116 million mobile broadband subscribers in Africa
Mbesherubusa noted that Africa’s communications infrastructure has substantially improved over the last six years with the number of mobile SIM cards sold on the continent increasing almost three fold since 2007 to 810 million presently, representing 380 million unique subscribers.
“Importantly, there has also been a substantial increase in mobile broadband users. Data from the GSMA shows that there are around 116 million mobile broadband subscribers in Africa now, representing a penetration rate of about 11% of the population compared to just 0.35% in 2007.
The fact that there has been such strong growth in mobile connectivity has been, in part, a consequence of investment in the underlying passive infrastructure, such as telecoms towers, to aid cost-efficient deployment of networks across a broad area. The African Development Bank has, itself, provided funds for shared telecommunications infrastructure,” he said.
The report also underscored Africa’s considerable progress in the area of broadband connectivity, with a plethora of new submarine cables installed in East Africa (TEAMS, EASSy and SEACOM for example) and in West Africa (WACS, ACE, Main One, Glo 1).
It noted that the Bank lent substantial financial support to a number of these projects adding that international bandwidth is expected to exceed 50 Terabytes per second in 2014, a sufficient capacity in the medium term to meet the demand of governments, businesses and private users.
All the regional economic communities (RECs) are involved in the deployment of broadband infrastructure such as the EAC – Broadband Infrastructure Network (EAC-BIN) and the ECOWAS Wide Area Network (ECOWAN), the report says.
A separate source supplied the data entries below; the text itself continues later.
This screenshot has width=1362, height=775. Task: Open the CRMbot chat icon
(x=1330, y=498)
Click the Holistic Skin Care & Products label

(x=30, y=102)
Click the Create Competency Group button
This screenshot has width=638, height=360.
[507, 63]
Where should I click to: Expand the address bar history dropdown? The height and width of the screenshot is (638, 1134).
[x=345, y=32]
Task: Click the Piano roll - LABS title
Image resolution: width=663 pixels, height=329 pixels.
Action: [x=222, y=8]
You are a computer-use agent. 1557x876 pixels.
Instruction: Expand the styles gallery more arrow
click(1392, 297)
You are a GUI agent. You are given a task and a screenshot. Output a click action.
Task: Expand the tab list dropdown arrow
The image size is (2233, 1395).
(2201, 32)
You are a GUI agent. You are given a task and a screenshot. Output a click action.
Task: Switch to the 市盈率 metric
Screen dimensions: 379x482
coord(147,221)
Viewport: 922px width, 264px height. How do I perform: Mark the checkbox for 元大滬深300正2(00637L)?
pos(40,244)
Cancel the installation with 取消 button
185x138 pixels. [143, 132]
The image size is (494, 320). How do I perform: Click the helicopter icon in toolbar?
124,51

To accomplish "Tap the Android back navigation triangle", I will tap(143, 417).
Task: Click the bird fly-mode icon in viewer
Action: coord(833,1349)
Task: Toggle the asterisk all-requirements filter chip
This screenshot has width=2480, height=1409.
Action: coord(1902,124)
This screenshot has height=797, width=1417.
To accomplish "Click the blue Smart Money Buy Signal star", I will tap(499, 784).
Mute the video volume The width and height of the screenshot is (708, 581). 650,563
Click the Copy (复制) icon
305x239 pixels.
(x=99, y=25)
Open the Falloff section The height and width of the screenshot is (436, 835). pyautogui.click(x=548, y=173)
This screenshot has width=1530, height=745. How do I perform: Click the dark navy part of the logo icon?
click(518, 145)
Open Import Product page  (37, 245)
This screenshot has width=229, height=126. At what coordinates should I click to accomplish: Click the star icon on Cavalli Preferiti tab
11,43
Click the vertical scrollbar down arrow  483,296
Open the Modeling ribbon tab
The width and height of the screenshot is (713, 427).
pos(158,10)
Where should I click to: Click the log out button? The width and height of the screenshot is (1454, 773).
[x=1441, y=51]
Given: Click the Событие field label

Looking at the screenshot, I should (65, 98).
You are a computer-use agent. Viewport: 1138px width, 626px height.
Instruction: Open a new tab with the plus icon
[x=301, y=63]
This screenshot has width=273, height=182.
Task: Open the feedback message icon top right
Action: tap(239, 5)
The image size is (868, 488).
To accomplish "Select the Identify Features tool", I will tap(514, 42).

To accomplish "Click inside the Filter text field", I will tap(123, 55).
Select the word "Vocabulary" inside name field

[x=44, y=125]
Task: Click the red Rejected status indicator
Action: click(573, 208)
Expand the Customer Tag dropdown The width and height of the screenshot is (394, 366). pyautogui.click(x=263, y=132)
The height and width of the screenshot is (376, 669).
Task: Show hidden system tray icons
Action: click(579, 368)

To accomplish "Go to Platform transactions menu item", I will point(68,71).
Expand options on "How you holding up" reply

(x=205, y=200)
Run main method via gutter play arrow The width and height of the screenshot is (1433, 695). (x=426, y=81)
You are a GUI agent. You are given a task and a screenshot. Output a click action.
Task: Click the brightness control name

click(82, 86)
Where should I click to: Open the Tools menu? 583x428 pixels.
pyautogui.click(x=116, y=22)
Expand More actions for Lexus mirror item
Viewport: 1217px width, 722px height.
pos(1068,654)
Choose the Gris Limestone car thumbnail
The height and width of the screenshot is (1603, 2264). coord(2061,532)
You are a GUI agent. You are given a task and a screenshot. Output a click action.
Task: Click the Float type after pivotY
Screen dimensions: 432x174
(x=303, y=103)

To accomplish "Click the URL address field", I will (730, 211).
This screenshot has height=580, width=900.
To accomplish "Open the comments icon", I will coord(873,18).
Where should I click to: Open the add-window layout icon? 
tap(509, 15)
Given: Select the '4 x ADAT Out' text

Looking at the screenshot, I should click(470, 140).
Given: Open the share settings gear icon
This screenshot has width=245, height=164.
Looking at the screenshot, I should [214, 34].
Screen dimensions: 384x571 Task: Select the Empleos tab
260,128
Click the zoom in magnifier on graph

There has also been some improvement on the connection of African villages over the last six years. The study notes that mobile network coverage in rural areas had improved from 65% in 2007 to the point where almost every single village in Africa is served by at least one mobile operator.
Progress remains modest
However, progress in creating enabling regulatory frameworks has remained modest in Africa over the last six years, with the number of independent regulators increasing by only two countries from (38 to 40) since 2007.
Similarly, ICT skills development in Africa remains limited, despite several countries’ efforts to develop ICT skills, the report says, citing the first five Centres of Excellence in ICT established in Rwanda, in collaboration with Carnegie Mellon University, as a good example of the type world class ICT education in dire need.
The report also highlights remarkable changes in the national ICT policy development over the last six years. It notes that countries that have developed national ICT strategies had risen from 32 to 48 between 2007 and 2011, citing countries such as Zambia, Zimbabwe, Togo, Gambia, Gabon, Sierra Leone, Democratic Republic of Congo and Angola in this category, although their implementation has not been as good as in the cases of Egypt, Mauritius and Tunisia, that have shifted from a “wish list” of ICT applications to catalytic interventions in infrastructure, policy and regulation, skills and applications that have made a substantial progress.
Vice President Mbesherubusa explained that although Internet penetration has more than doubled since 2007, more than 80% of the African population is still unconnected, in terms of “availability” and “affordability (lack of backbone networks and interconnecting cities) with over 30 countries affected on the continent.
He said the ongoing Transform Africa Summit was of immense importance as it would address the gains, challenges and how to harness ICT’s potential to drive inclusive economic growth on the continent.
“Being SMART in our use of technology to support everything we are striving to do will be critical. Taking ICT out of the ICT Ministry and embedding it in our behaviours and all our activities is the future,” he concluded.